• Exercise description
Taking the line with "This screenshot has width=1011, height=720." as the first, copy every line through the end of the records below exactly. Do not include pictures.

(Data to examine Opens)

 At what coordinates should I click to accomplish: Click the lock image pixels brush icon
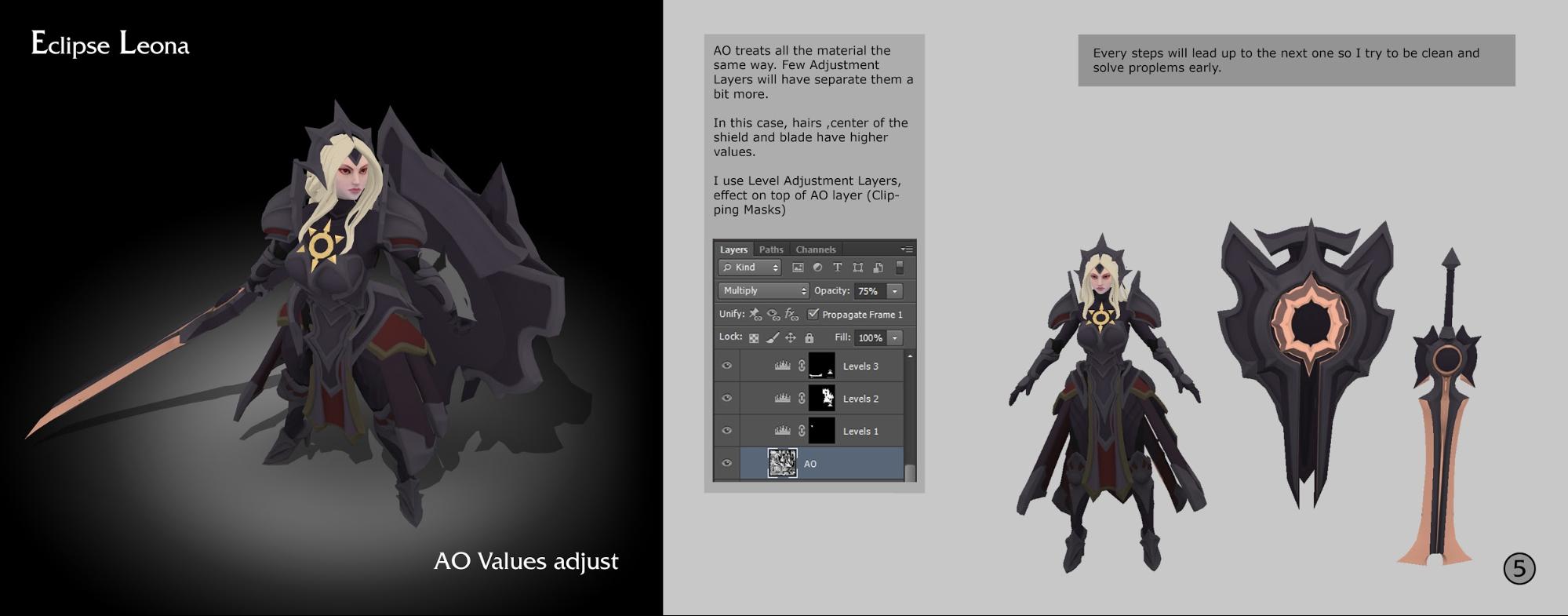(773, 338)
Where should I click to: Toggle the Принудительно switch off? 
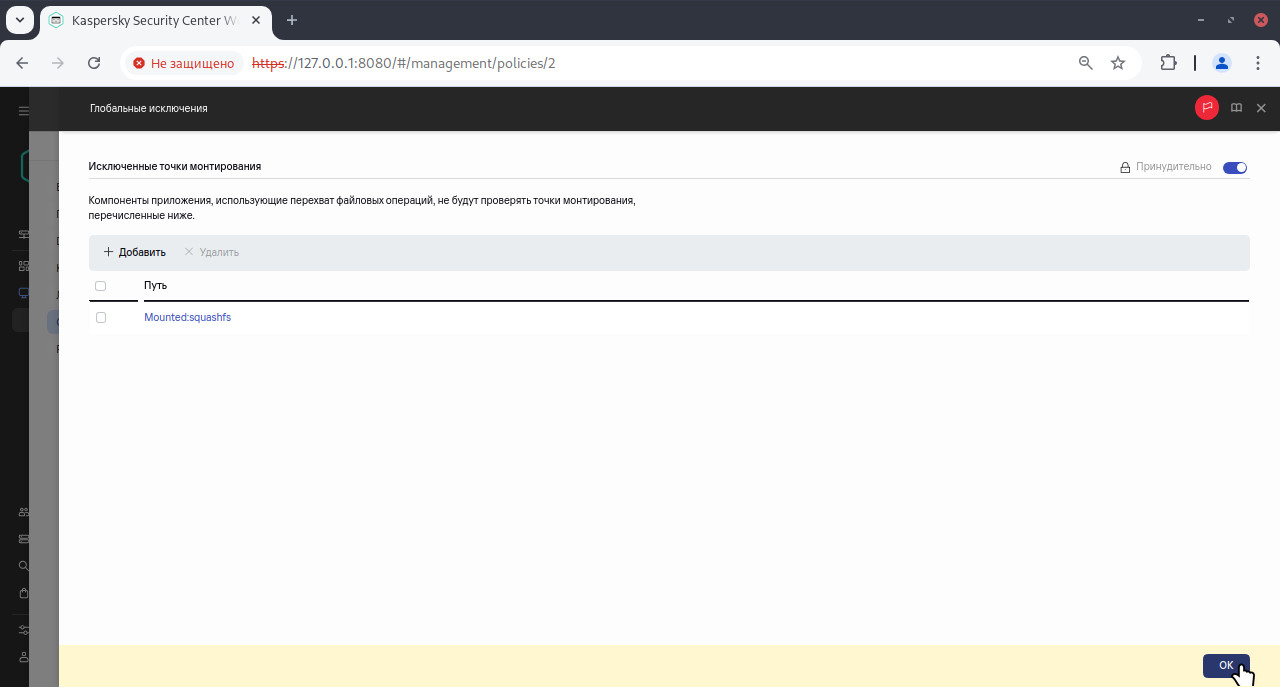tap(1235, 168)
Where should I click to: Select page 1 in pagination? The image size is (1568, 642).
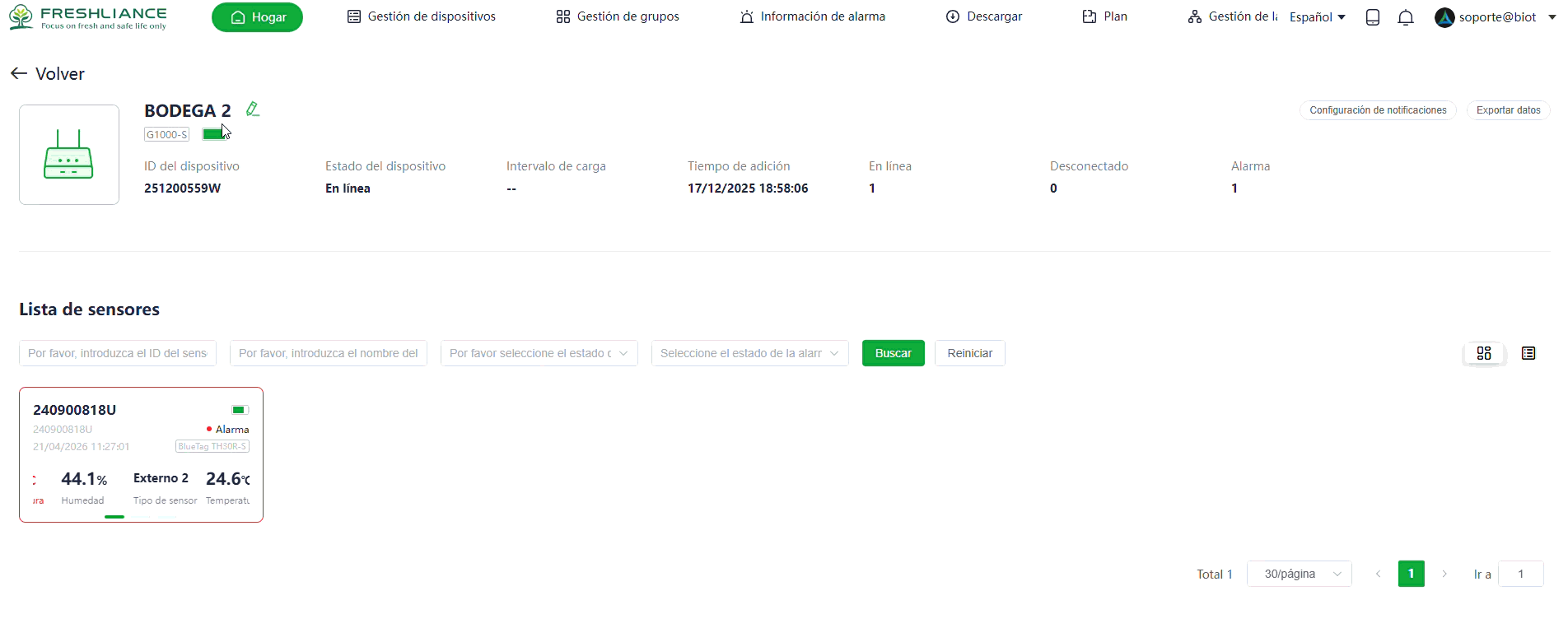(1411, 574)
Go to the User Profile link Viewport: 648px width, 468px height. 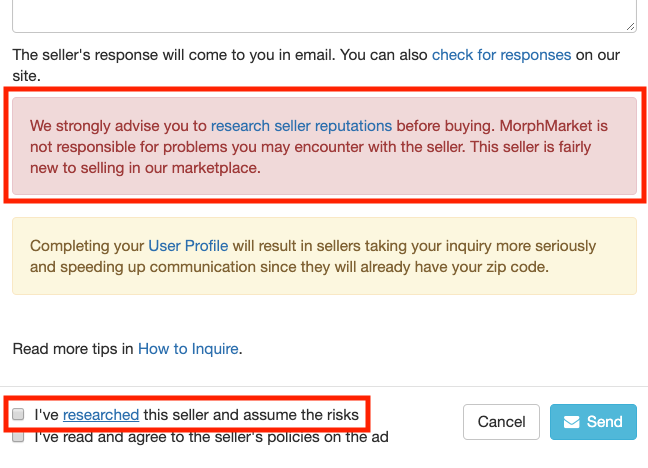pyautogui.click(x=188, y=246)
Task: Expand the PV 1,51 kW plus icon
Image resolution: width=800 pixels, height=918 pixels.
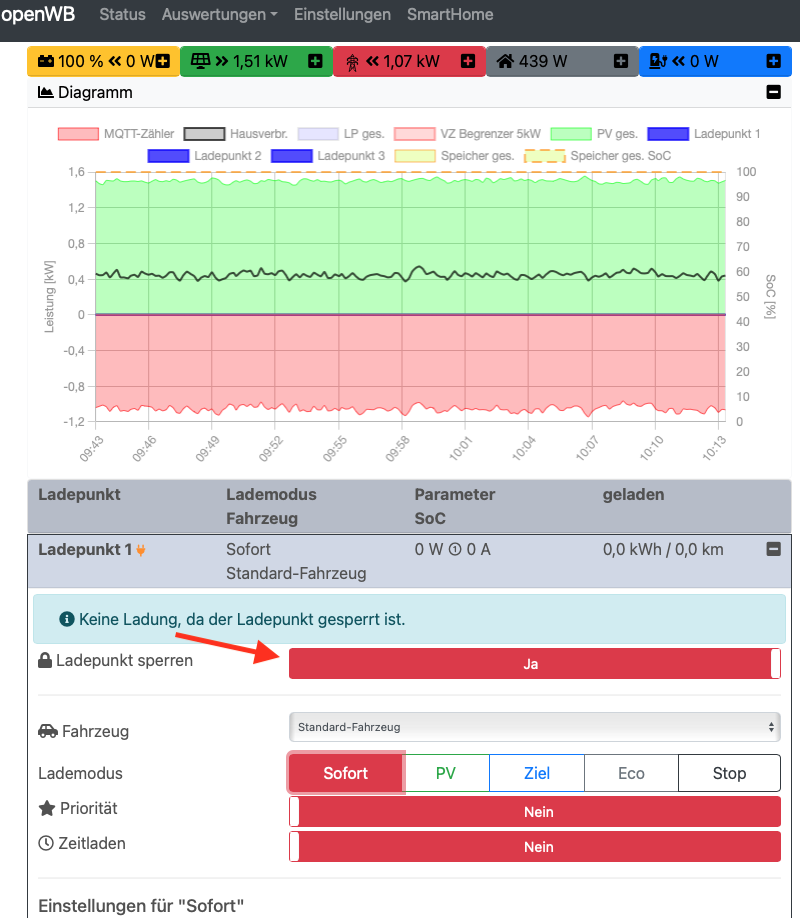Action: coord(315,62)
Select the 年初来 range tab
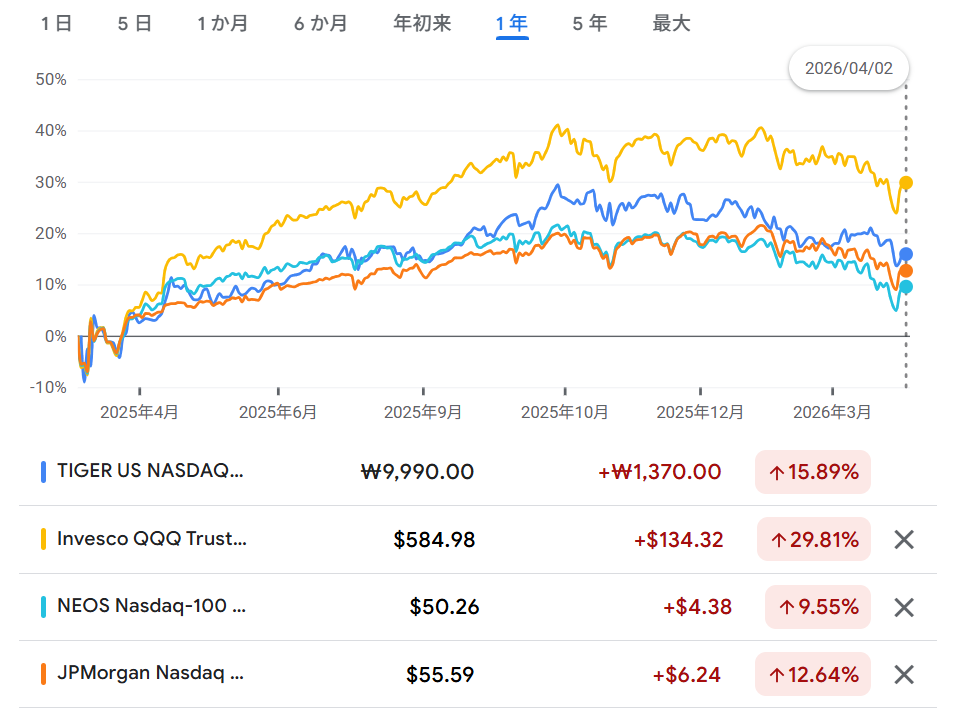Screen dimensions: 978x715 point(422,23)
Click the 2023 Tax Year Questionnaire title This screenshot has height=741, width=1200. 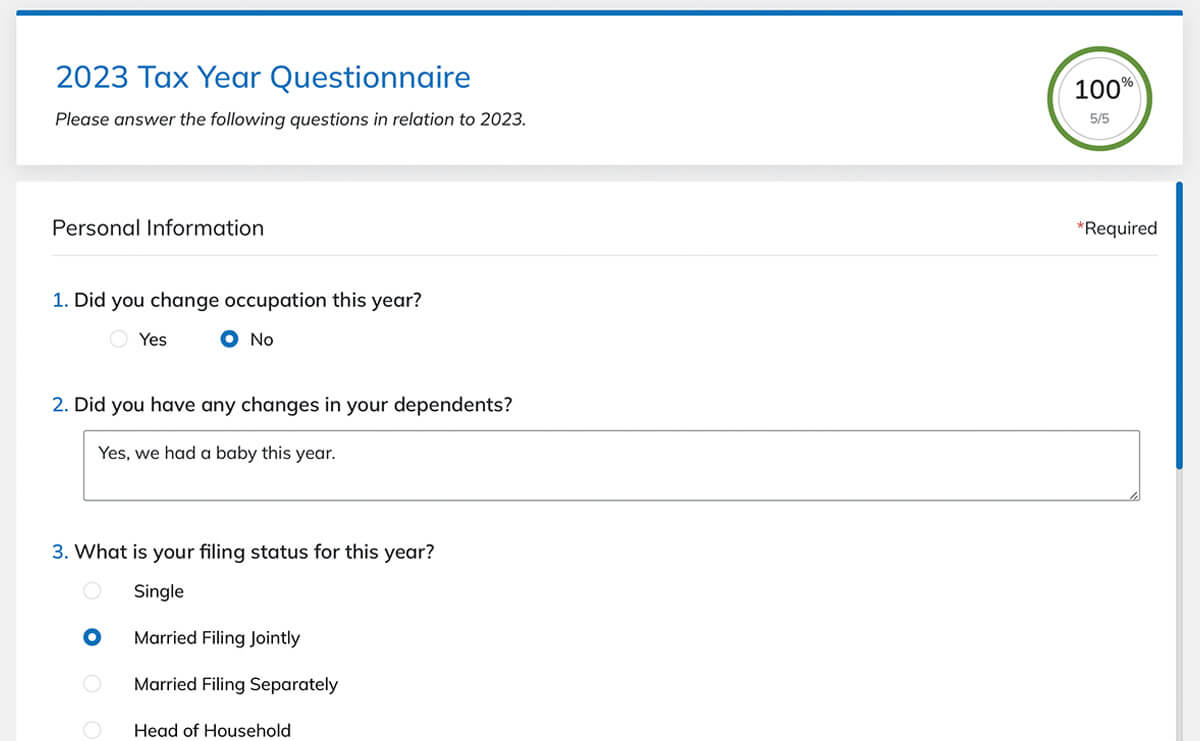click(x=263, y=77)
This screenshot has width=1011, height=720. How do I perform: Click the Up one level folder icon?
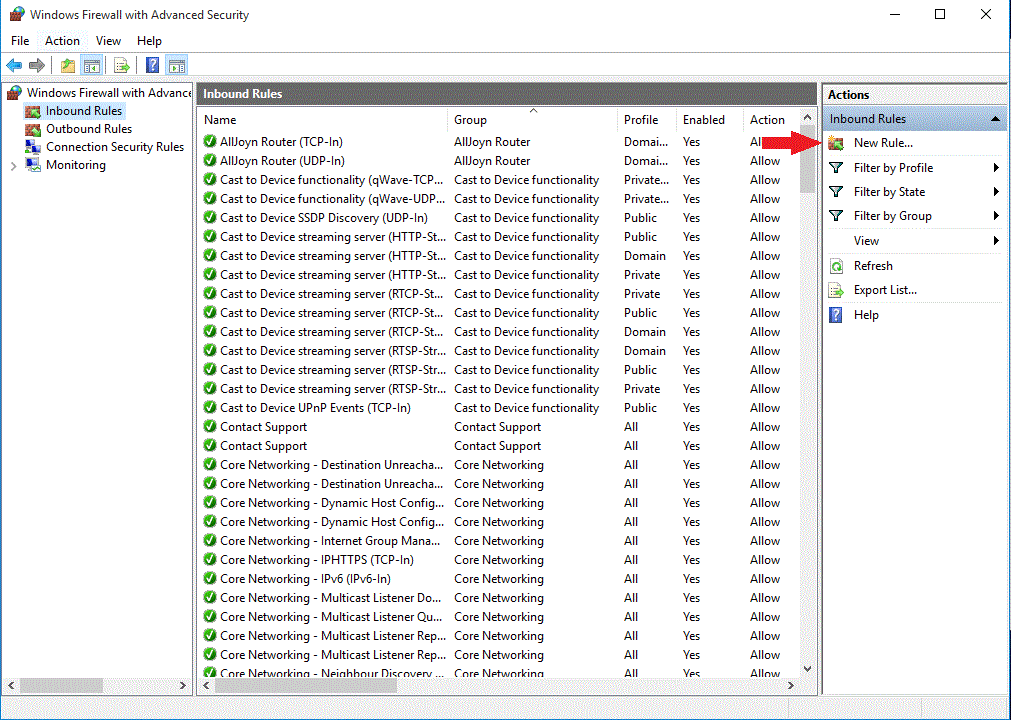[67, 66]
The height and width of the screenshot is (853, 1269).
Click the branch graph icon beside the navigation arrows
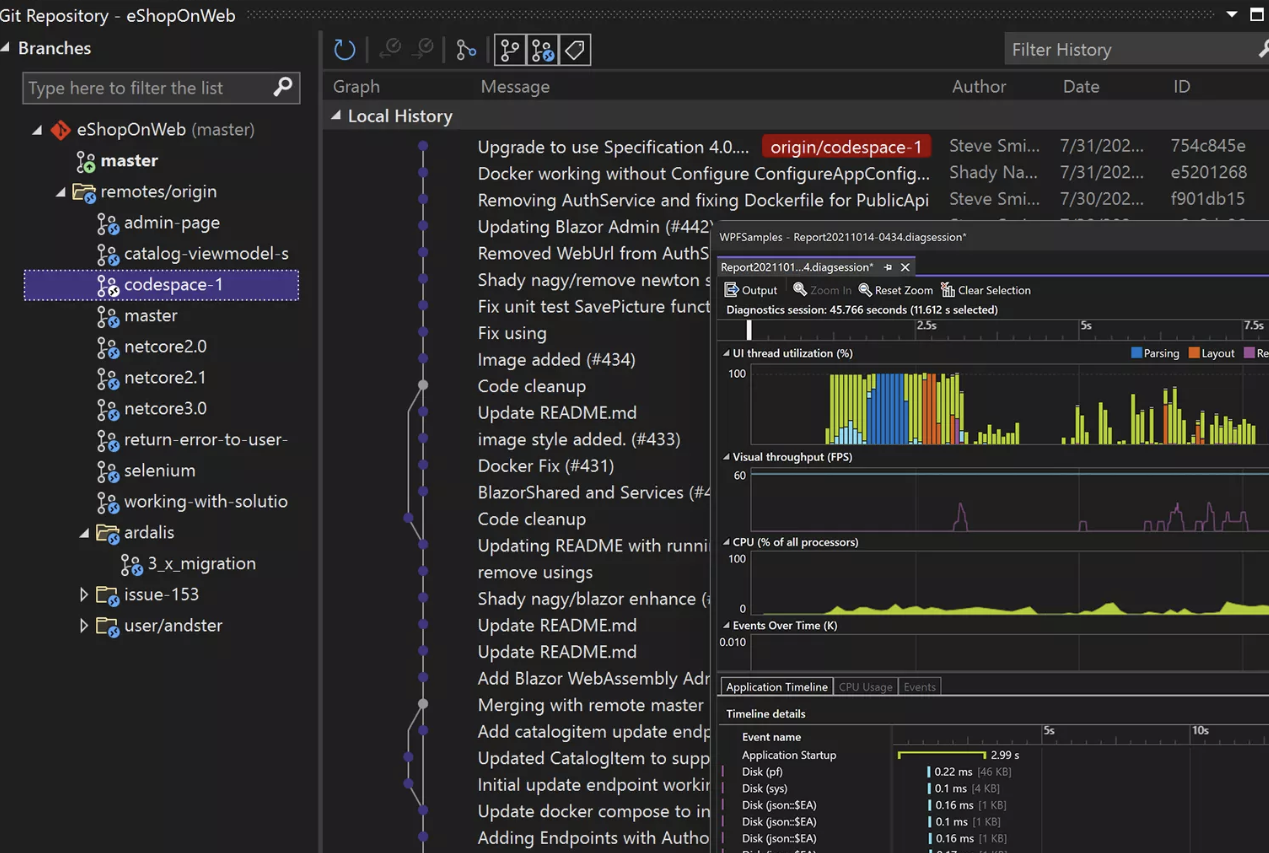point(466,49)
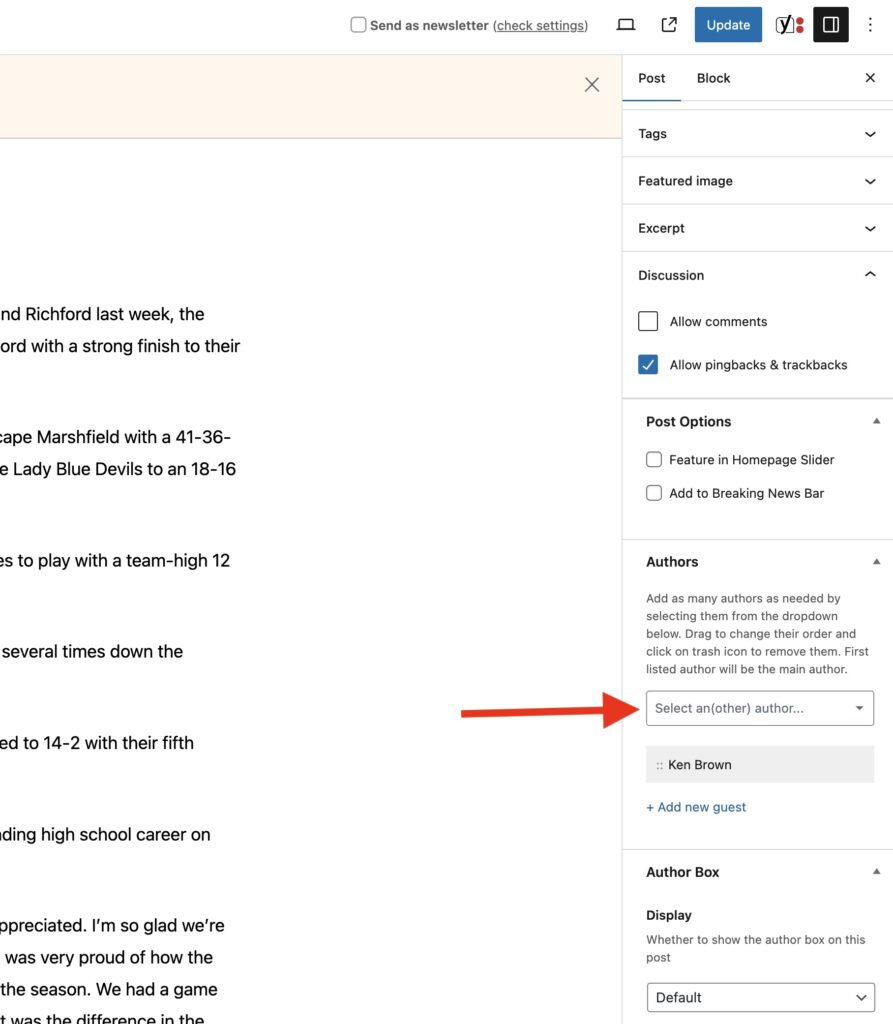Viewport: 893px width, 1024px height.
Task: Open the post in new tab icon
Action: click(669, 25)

(Data to examine Closes)

• Worked solution
This screenshot has width=1011, height=720. How do I perform: Click the Up one level folder icon?
[67, 66]
The height and width of the screenshot is (853, 1269).
Click the branch graph icon beside the navigation arrows
point(466,49)
Viewport: 893px width, 1024px height.
Task: Open the post in new tab icon
Action: click(669, 25)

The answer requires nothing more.